Unfortunately my grandfather died five weeks ago and seeing my grandmother struggle with her daily routine without the person that shared almost every single day of their married life is utterly heartbreaking. Perhaps because I haven't had a father around or perhaps simply because of the man he was; he was the man I loved and respected most in the world. Having joined the army in late 1939 at the age of twenty, in a bid to have some say in which regiment he ended up in, he was sent to Morpeth in the NE of England where he met and quickly married my grandmother. He then joined what was later to become the Parachute regiment, in order to earn the extra shilling or so. He was sent to North Africa initially before heading to Italy and Cassino. After five years of war and never seeing my grandmother he was sent to Greece for a while before finally being demobbed and able to reunite with the wife he'd last seen five years before.

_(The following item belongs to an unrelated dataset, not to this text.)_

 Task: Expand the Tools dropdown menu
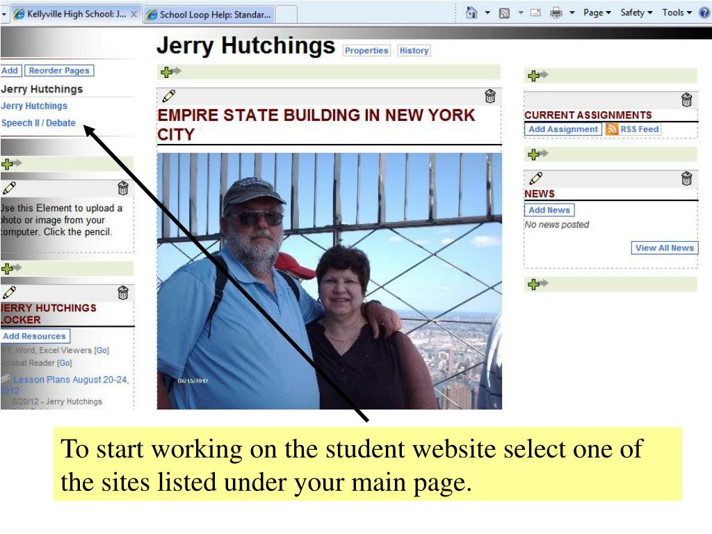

My love and respect comes from knowing the hellish time he, and so many others of his age, had during that period yet only talked of the fun times and his mates. He then settled down to live the life he thought he'd never get and put everything into raising his family and providing unceasing and unquestioning love. Something that is hardly rare among those that returned but to those of us lucky enough to not experience such times can only marvel at and benefit from.
So let's remember our fathers, but also our families and the things that they have done for us that have made us the people we are.
My grandfather gave me his photograph albums of his pictures taken during the war, he'd make each jump with a small 35mm camera, the name of which I don't know unfortunately, tucked into his jump smock...very much against orders I believe. I'm now in the process of scanning them for the rest of the family.